Think of your blindspots as you ‘getting in your own way’.
Frasier Crane, played superbly by Kelsey Grammer for so many seasons, routinely got in his own way. In one episode he planned the perfect evening with a lady friend, in control of every well-thought out detail, only to see it collapse due to something the audience could see coming, yet he was blind to. In another episode, he orchestrated a public ceremony in honor of himself, gratuitously attended by hundreds in a downtown park, only to miss it due to a string of transportation snafus brought on by his insistence on wearing a particular pair of Italian shoes that were painfully too small.
Frasier got in his own way because he committed a lot of unforced errors. But since these are blindspots how do you become aware of them?
You get in your own way because of the ‘vice in the virtue’, that is, when your success traits, your virtues, eventually betray you, and become your vices.
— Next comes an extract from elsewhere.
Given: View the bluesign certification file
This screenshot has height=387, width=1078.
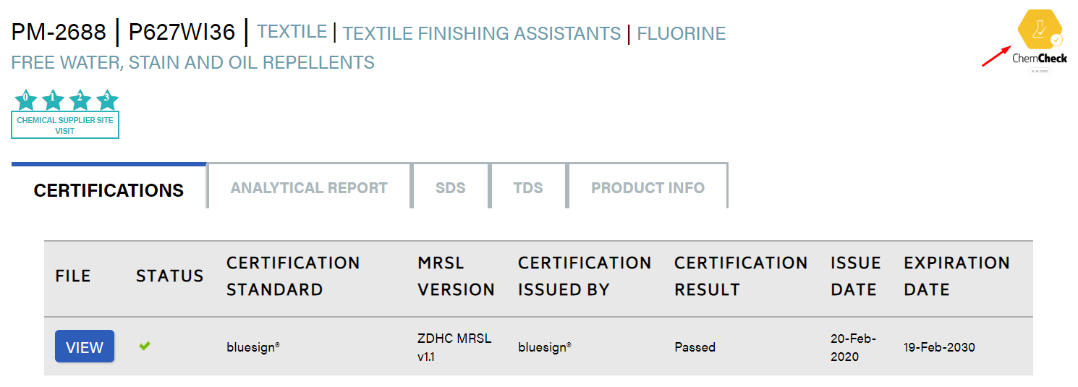Looking at the screenshot, I should click(x=85, y=346).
Here’s an example.
One of my success traits is discipline. I’m naturally effective at getting something done that I put my mind to. Could be a house project, like the 22 x 20 deck I built mostly by myself two years ago. Or, publishing my latest book Blindspots. But because I am good at starting and finishing things I’m not quick to seek help. Therefore, I sometimes lack the patience to slow down the start or finish of a project to take in someone’s advice. Therefore, I often miss out on getting some really good advice. I could point out lots of opportunities in my career where I would have been better off reaching out to someone for feedback or coaching. Thankfully, I am getting better at this.
When a new sales manager doesn’t take the time to get to know his team, the business, and if appropriate the marketplace if that too is new to her, she’s likely to double down on success traits that worked for her in the past. And it’s only a matter of time before this leads to her getting in her own way.
I’ll brag on my wife for a second. She’s held leadership positions in three companies in her career. Each of those was in an industry that she had never worked in. What did she do? She asked tons of questions of the people who reported to her. She asked questions of people in other departments. She visited customers. She avoided jumping to conclusions early. She was patient. Instead of trying to form what she heard and learned into a pre-formed framework or model of what worked in the past, she used her rich experiences to create new models and frameworks for how to lead.
She operates this way because she has a strong desire to learn, she has empathy, she’s humble, and she has no personal agenda to drive. She commits few unforced errors. She avoids getting in her own way.
If you know of anyone who seems reluctant to try new things, or consider alternative points of view, or who doesn’t seek much input or feedback, don’t be surprised to see this person often getting in his own way. These people double down on success traits to a fault – until they become vices that get them into trouble.
Maybe that person is looking back at you in the mirror. Think about your top 3 or 4 success traits. Traits or characteristics that for sure helped you succeed. Think about how you could ride these traits too far to where they get you in trouble. This week be more aware of how you are using these traits, in meetings with customers, with people on your team, or with your peers. It’s important not to judge yourself if you catch yourself pushing it too far. If you judge you’ll be tempted to shut down the observation and the lesson could go to waste. You’ll have to learn to accept that your next significant growth will come by failing or ‘falling’ and learning.